CORPORATE GOVERNANCE IN FINANCIAL INSTITUTIONS IN NIGERIA: COMPLIANCE AND REGULATORY CHALLENGES

In Nigeria, corporate governance plays a pivotal role in ensuring financial stability, fostering investor confidence, and promoting the integrity of financial institutions. Over the past decade, the Nigerian banking and financial sector has experienced significant regulatory shifts aimed at strengthening governance practices. Despite these advances, financial institutions continue to face considerable compliance and regulatory challenges, which require careful attention to safeguard the sector’s growth and sustainability.

Overview of Corporate Governance in Nigeria

Corporate governance refers to the systems, principles, and processes by which companies are directed and controlled. It ensures accountability, transparency, and fairness in a company’s relationship with all its stakeholders, including shareholders, employees, and the community. For financial institutions, effective corporate governance is critical because of their unique role in mobilizing funds, providing credit, and managing risks in the economy.
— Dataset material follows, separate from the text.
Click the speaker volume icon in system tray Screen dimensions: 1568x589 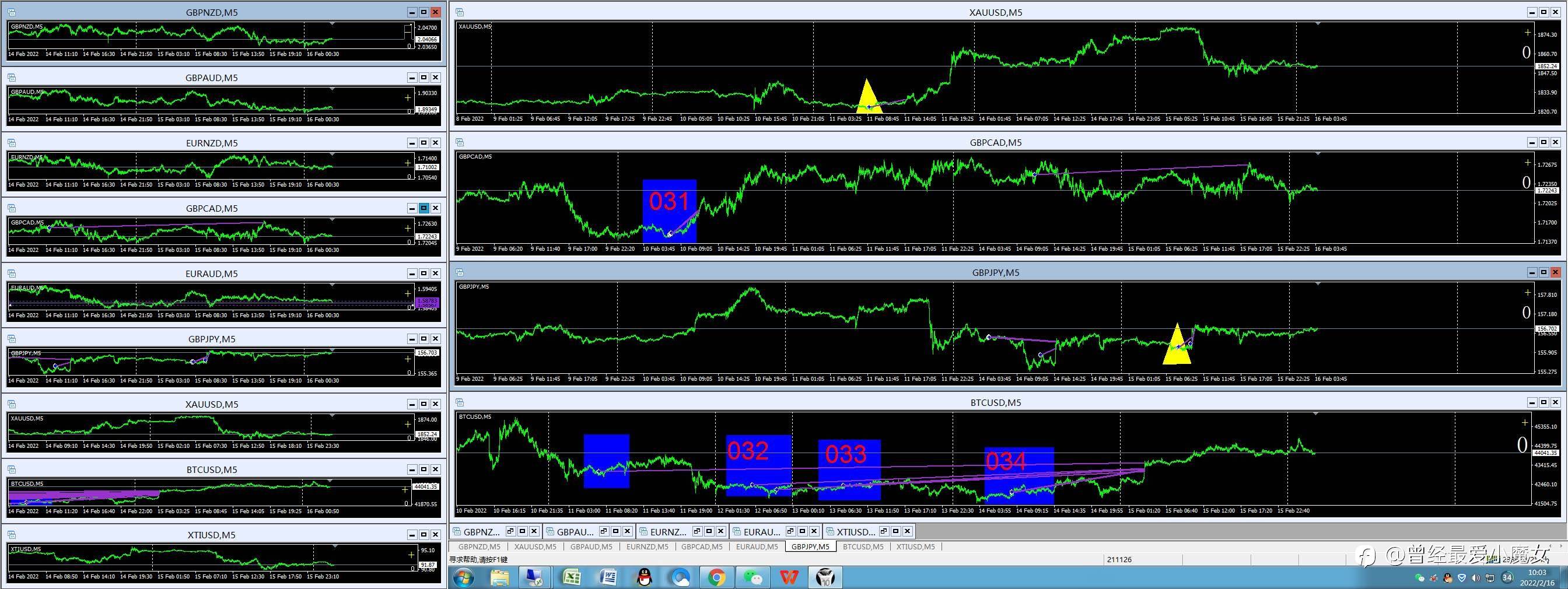[1475, 577]
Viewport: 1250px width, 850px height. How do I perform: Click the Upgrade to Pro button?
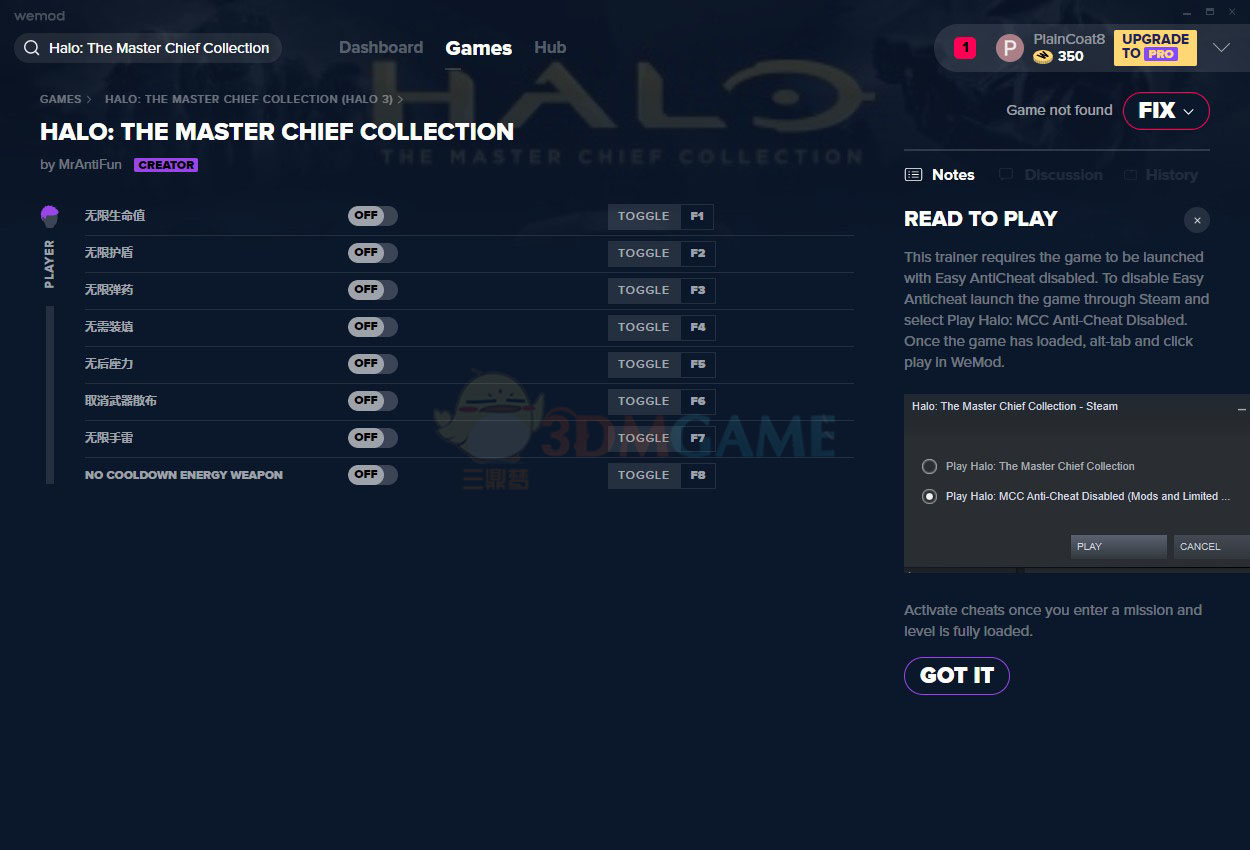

In Nigeria, the framework for corporate governance in financial institutions is primarily governed by the Central Bank of Nigeria (CBN), the Securities and Exchange Commission (SEC), and the Nigerian Deposit Insurance Corporation (NDIC). These regulators enforce policies that promote the effective management of risk, ethical leadership, and accountability.

Regulatory Framework

Nigeria’s corporate governance framework for financial institutions is anchored on:

  1. Companies and Allied Matters Act (CAMA) 2020[i]
  2. Banking and Other Financial Institutions Act (BOFIA) 2020[ii]
  3. Central Bank of Nigeria (CBN) Act 2007[iii]
  4. Investment and Securities Act 2007 (ISA) [iv]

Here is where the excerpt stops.